*Dataset excerpts*
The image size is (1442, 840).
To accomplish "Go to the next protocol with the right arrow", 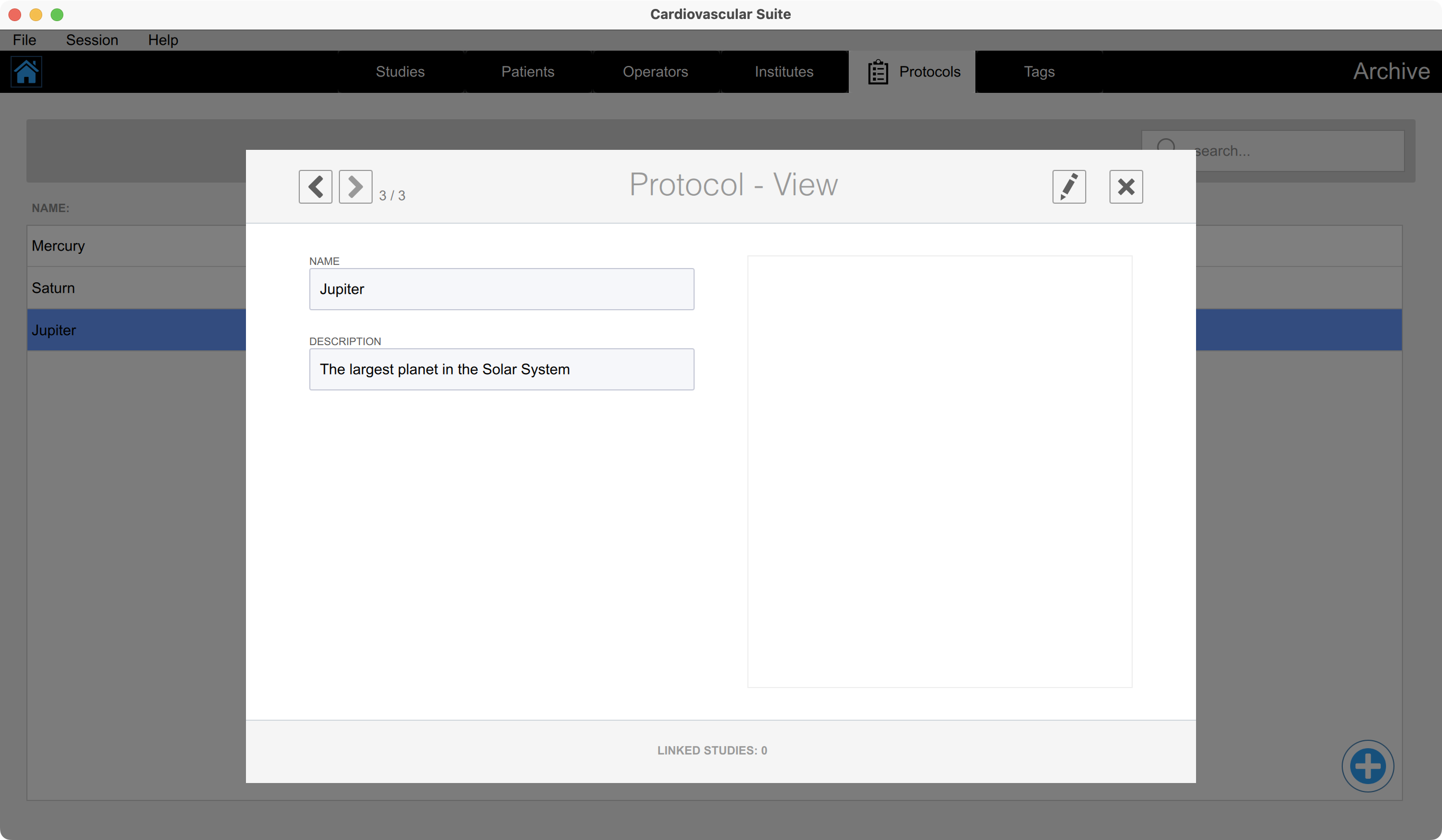I will click(x=355, y=187).

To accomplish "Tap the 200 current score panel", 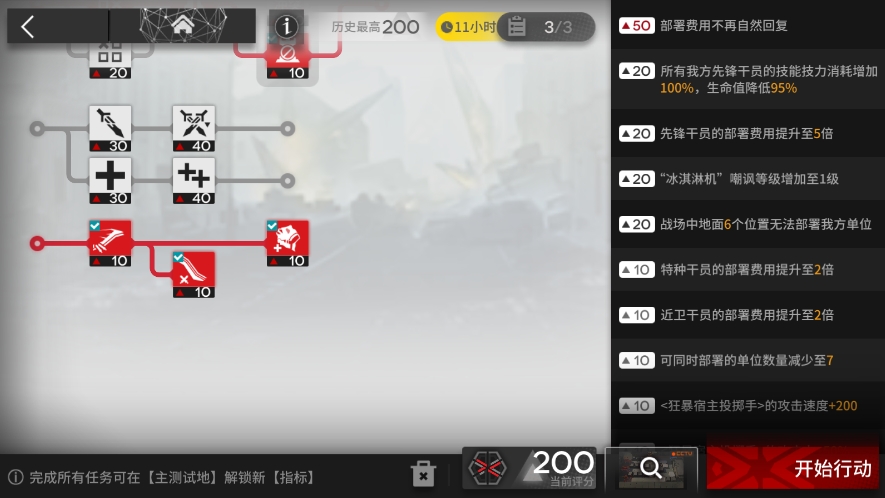I will pos(529,468).
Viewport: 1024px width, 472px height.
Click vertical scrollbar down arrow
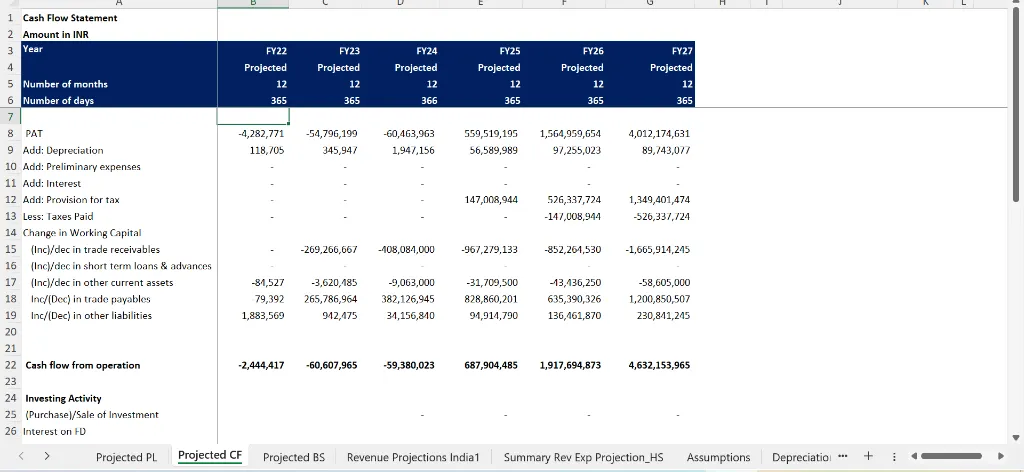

*Task prompt*
Repeat word for word the part of the listing that opens with the line containing "Viewport: 1024px width, 472px height." and runs through its end, leaving out any pictures.

*Response*
Viewport: 1024px width, 472px height.
Click vertical scrollbar down arrow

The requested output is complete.